L’industrie agroalimentaire et la distribution ont déjà flairé le bon filon et profitent de la croissance à deux chiffres des marchés des produits « sans ». C’est ce qu’on nomme l’appel par l’offre : « La demande croissante entraîne une augmentation de l’offre, qui encourage à son tour la demande », explique Léon Guéguen, ancien directeur de recherche en nutrition de l’Inra et membre émérite de l’Académie d’agriculture de France. Un mécanisme bien illustré par le bio, qui a colonisé en quelques années les linéaires des grandes surfaces et les temps d’antenne, alors qu’il ne représente que 3,5 % des aliments consommés en France. Après tout, les commerçants font bien leur métier en répondant à la demande pour les aliments « sans ». Il n’y aurait rien à redire à cette stratégie commerciale, si elle ne conduisait à deux écueils.

Exploiter les peurs

Le premier est qu’en jouant sur les estampilles « sans OGM », « sans pesticides » ou « sans antibiotiques » sur les étiquettes, transformateurs et distributeurs laissent confusément penser que les autres produits seraient moins bons, voire toxiques ! Exploiter les peurs des consommateurs fait courir un risque de décrédibilisation pour l’ensemble des filières agricoles (lire encadré p. 15).

Le deuxième danger est d’ordre nutritionnel. « Si l’argument du “sans” ou plutôt du “pauvre en” est valable pour le sel, le sucre et dans une moindre mesure le gras, il n’est pas fondé pour le lactose, le gluten, les OGM, la viande ou encore le lait », poursuit Léon Guéguen. Un consommateur supprimant sans avis médical certains aliments s’exposerait au mieux à des déséquilibres, au pire à des carences.

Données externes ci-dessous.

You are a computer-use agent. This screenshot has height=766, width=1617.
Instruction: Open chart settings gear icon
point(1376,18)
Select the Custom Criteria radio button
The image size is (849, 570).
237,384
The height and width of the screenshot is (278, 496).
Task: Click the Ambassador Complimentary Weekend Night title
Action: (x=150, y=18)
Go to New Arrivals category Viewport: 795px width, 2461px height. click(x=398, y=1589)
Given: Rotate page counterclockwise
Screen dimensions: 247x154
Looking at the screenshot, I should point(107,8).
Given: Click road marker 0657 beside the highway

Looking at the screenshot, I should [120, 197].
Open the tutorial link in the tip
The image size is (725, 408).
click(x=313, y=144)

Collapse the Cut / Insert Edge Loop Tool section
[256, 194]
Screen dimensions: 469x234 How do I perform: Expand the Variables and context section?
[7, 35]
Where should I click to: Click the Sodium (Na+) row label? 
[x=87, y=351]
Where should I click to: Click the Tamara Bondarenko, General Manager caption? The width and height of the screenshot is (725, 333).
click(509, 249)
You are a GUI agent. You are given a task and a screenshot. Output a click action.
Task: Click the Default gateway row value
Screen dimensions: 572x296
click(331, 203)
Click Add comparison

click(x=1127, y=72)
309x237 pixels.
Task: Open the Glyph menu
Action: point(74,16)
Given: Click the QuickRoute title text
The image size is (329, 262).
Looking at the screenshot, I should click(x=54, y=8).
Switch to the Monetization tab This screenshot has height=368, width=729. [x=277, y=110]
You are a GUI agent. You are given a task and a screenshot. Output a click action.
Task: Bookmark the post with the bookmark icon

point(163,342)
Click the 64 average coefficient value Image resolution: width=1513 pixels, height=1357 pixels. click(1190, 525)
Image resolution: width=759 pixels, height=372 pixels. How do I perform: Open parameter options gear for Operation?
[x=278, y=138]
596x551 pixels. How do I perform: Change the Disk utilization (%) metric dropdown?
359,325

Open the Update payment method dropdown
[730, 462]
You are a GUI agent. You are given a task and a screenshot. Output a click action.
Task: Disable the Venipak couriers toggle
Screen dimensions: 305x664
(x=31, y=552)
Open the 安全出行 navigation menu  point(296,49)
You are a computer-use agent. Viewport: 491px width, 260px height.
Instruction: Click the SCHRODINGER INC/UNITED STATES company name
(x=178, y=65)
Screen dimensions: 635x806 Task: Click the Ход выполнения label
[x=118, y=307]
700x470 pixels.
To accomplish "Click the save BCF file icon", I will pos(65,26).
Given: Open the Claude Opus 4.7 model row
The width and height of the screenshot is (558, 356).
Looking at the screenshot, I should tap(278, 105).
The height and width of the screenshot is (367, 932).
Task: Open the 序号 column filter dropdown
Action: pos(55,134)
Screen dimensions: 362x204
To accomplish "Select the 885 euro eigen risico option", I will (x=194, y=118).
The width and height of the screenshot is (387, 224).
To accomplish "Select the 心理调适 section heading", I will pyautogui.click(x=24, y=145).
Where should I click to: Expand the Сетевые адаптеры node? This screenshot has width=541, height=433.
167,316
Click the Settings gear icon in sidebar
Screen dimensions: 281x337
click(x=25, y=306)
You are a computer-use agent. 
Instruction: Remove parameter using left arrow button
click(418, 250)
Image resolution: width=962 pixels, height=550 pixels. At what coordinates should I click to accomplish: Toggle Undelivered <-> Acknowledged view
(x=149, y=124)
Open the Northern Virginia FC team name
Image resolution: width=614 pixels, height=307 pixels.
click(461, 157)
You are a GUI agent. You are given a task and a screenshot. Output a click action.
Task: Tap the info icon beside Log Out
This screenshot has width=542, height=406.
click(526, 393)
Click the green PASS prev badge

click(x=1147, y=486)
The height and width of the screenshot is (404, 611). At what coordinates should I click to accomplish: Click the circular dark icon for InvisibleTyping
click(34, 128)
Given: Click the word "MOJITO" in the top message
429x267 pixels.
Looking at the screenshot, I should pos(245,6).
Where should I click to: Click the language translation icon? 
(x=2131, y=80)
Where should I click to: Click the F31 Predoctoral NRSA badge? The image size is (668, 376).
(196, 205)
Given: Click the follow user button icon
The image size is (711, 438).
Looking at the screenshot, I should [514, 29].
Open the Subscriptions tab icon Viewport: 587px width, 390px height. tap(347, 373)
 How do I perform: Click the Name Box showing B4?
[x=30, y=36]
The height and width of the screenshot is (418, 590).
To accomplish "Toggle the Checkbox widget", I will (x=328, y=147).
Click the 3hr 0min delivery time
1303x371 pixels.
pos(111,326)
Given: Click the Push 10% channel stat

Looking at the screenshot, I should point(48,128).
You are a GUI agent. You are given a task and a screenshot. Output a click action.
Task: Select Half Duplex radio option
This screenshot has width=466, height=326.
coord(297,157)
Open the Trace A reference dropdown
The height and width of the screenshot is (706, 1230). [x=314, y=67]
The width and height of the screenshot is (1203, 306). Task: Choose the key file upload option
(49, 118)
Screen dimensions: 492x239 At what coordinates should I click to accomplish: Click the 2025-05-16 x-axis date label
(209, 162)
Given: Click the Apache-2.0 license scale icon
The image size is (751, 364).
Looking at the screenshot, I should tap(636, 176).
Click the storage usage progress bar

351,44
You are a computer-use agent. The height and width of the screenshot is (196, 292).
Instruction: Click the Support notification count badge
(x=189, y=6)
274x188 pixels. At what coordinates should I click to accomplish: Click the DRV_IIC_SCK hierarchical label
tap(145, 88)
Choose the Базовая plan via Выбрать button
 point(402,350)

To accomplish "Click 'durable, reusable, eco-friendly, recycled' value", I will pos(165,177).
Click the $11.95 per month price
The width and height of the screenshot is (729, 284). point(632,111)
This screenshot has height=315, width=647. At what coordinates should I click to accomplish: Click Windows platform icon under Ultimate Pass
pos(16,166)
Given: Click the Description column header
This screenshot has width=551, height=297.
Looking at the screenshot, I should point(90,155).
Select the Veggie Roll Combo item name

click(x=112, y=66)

Qui sont les nouveaux ennemis de nos assiettes, ces molécules qui nous empoisonnent, à en croire les incessants discours anxiogènes complaisamment relayés par les médias et les réseaux sociaux ? Commençons par le haro sur les protéines du gluten. Présentes dans le blé, le seigle et l’orge, elles se retrouvent en grande quantité dans le pain, à qui elles donnent élasticité et moelleux. Le gluten est introduit dans la majorité des produits transformés en qualité de texturant. Une personne sur 200, intolérante au gluten (maladie cœliaque), doit bannir absolument la protéine. Mais la plupart diminueraient de leur propre chef le gluten pour un meilleur confort digestif, ou simplement par effet « nocebo » (1). Mais bien qu’il soit dommage de se priver de fibres, minéraux, et protéines bénéfiques, ce régime n’est pas dangereux pour la santé.

Croisade anti-lait

Il n’en est pas de même, en revanche, pour le lactose. « Les conséquences de la suppression du lait sont importantes et négatives, car celle-ci prive l’organisme de nutriments essentiels difficilement apportés par le reste de l’alimentation », met en garde le Dr Jean-Michel Lecerf, chef du service nutrition de l’Institut Pasteur de Lille. Il déplore les discours anti-lait « sans bases scientifiques et épidémiologiques tangibles ». « Il n’y a pas d’augmentation de l’intolérance au lactose (qui a une cause génétique) et les allergies aux protéines de lait de vache concernent moins de 3 % des enfants en bas âge », affirme le médecin, qui rappelle qu’un bol de lait par jour ne fait de mal à personne. Pour autant, selon lui, le mal est fait : la moitié de la population a entendu des messages négatifs sur le lait et un quart a déjà réduit sa consommation. Le marché français est en repli continu depuis 6 ans, confirme le Cniel, l’interprofession laitière. Et la baisse des ventes de lait standard UHT ½ écrémé de 3,9 %, entre 2015 et 2016, n’a pas été compensée par les alternatives (lait bio, vitaminé ou délactosé).

Même érosion de la consommation de viande, avec une baisse continue (hors volaille) depuis une dizaine d’années. A priori sans danger pour l’équilibre nutritionnel. « Les Français consomment en moyenne trop de viande, et 25 % en mangent de façon excessive », pointe le Dr Lecerf, qui conseille une consommation modérée et de la qualité (2).

Espérons que le consommateur saura se repérer. Dommage que la presse féminine, les experts autoproclamés ou encore les sportifs semblent davantage écoutés que les médecins ou les scientifiques.

(1) Une substance semble toxique alors qu’elle est neutre. Inverse de l’effet placebo.

(2) Jean-Michel Lecerf est l’auteur de « La viande, un peu, beaucoup, passionnément ou pas du tout ? », 2016, aux éditions Buchet/Chastel.